Like many of our readers, a fair sample of TIME employees spent New Year’s Day watching the back-to-back bowl games. We could do so confident in the knowledge that senior writer John Greenwald was hunched over his desk, writing this week’s cover story on the economic gloom pervading America. Since 1981, ( John has brought diligence, common sense and level-headed analysis to TIME’s coverage of a very turbulent economic period. Last week, though, he was struck that Americans feel the pain of this recession so keenly. “This one is different,” he says. “The causes lie deeper. We haven’t been investing in the future. Many people wonder if it is too late.”

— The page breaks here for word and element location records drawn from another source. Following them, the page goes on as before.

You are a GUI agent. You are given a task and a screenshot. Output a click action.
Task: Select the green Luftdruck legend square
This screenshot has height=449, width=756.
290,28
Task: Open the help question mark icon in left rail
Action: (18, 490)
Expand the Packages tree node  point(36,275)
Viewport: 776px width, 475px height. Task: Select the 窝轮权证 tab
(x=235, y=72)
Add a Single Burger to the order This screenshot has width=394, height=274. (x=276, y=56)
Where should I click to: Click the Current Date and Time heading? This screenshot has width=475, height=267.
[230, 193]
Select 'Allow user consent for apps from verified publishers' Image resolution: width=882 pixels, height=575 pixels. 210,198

Greenwald grew up in the sunny 1950s economy of Los Angeles, priding himself on his skills as a bodysurfer. When it came time for college, he enrolled at the University of California, Berkeley, planning to become a professor. By the time he completed his bachelor’s degree in English, his growing interest in public affairs had spawned a new ambition to become a journalist. After taking a master’s in journalism from Berkeley, Greenwald added a degree in public administration from the John F. Kennedy School of Government at Harvard. As a reporter and later business editor for the Minneapolis Star, Greenwald focused on economics. Says he: “For many Americans, the 1973 oil shock brought home for the first time the fact that the U.S. economy was vulnerable to conditions in distant parts of the world.”

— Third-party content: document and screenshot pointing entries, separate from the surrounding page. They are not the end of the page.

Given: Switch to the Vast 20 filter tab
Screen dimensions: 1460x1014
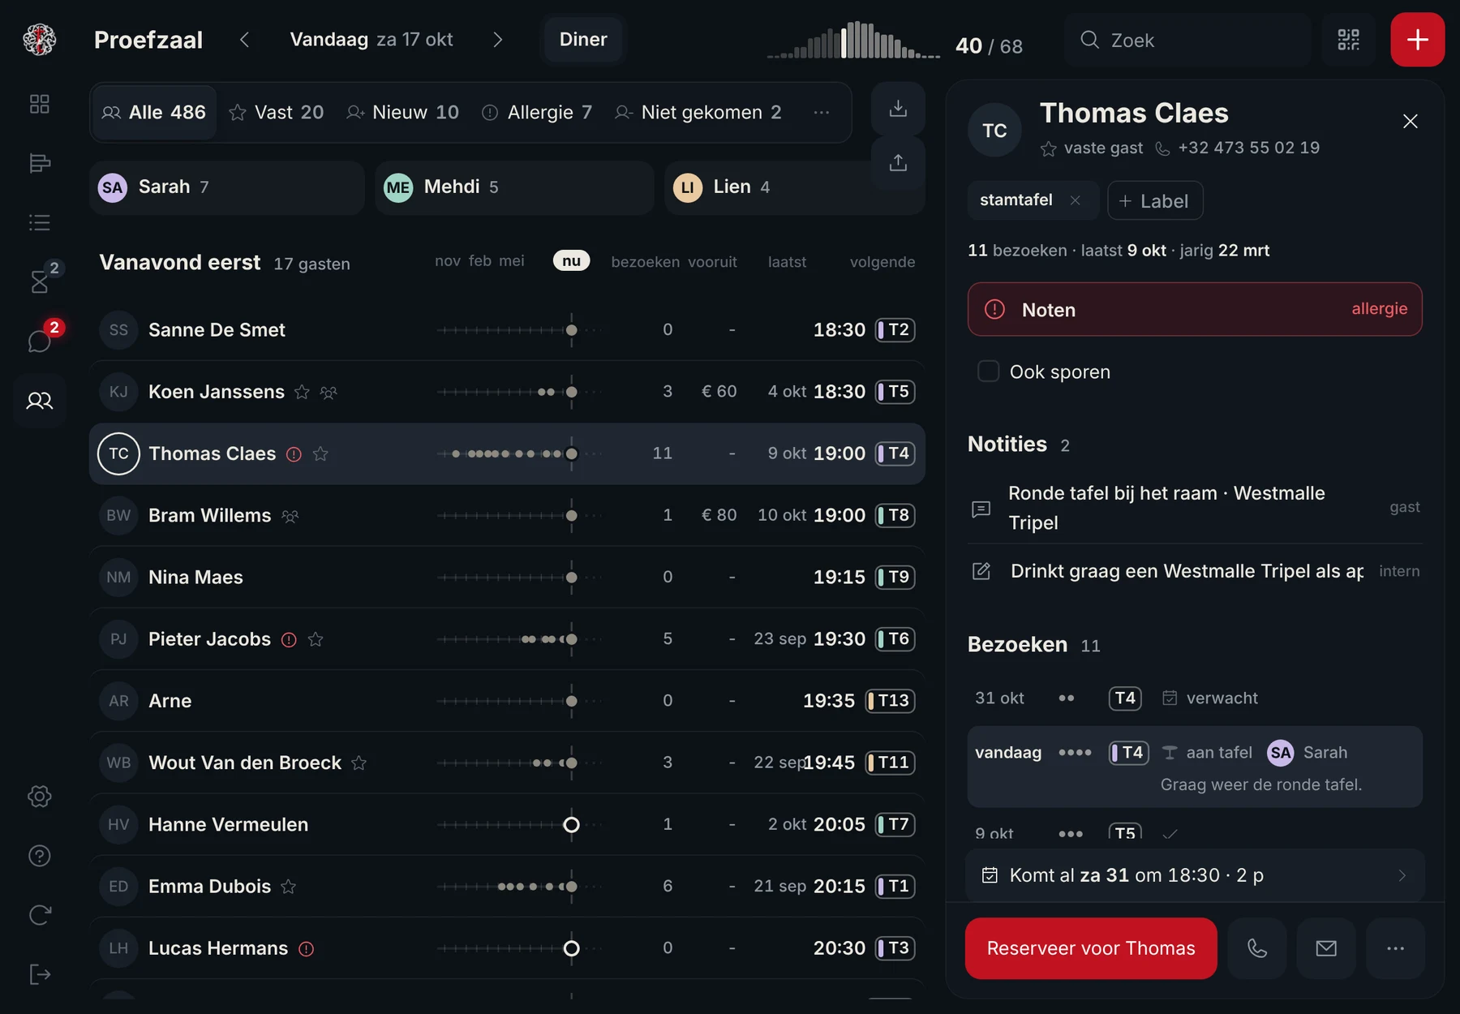Looking at the screenshot, I should click(x=277, y=113).
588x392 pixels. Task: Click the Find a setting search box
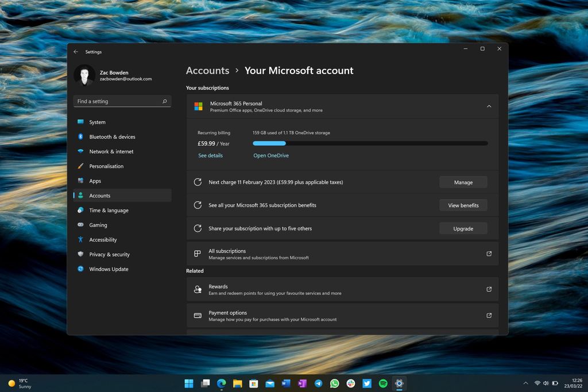(122, 100)
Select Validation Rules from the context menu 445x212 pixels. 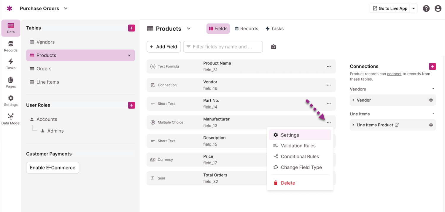pyautogui.click(x=298, y=146)
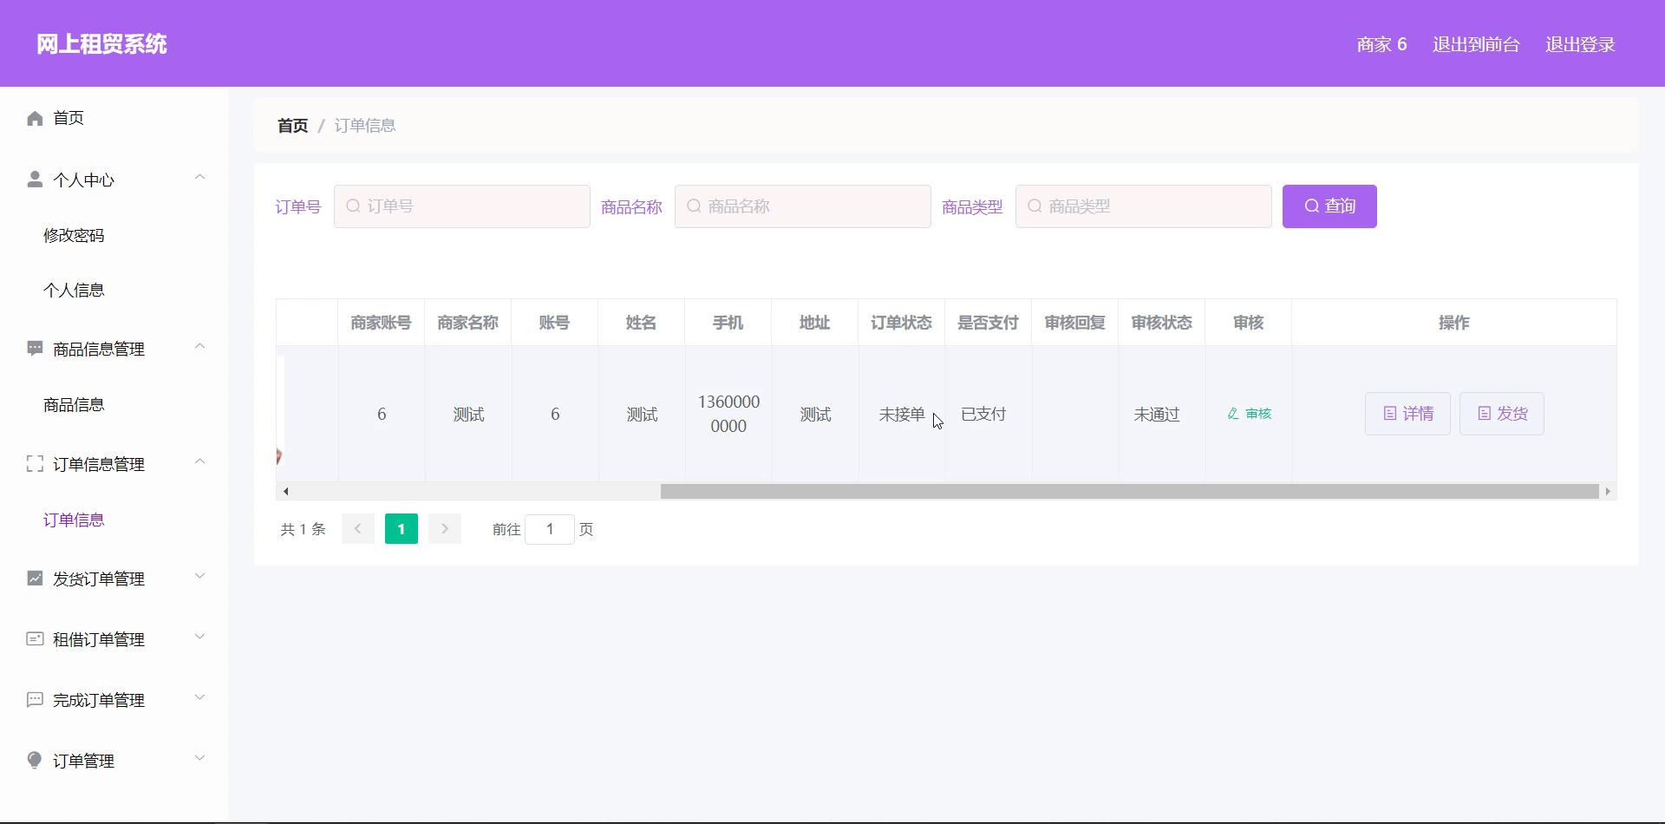Collapse the 个人中心 menu chevron

click(x=199, y=178)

Keeping track of the changes that are transforming the American economy isn’t easy. John’s colleagues sometimes wonder how he manages to do it without generating mountains of paper. His plan for this week’s cover story was outlined in a dozen or so brief phrases on a single sheet. He admits he will break discipline for important matters, like taking time off last Wednesday to tune in Berkeley’s 37-13 stomping of Clemson in the Citrus Bowl. But he is reassuring: “I wasn’t distracted for long, since they had the game won in the first quarter.”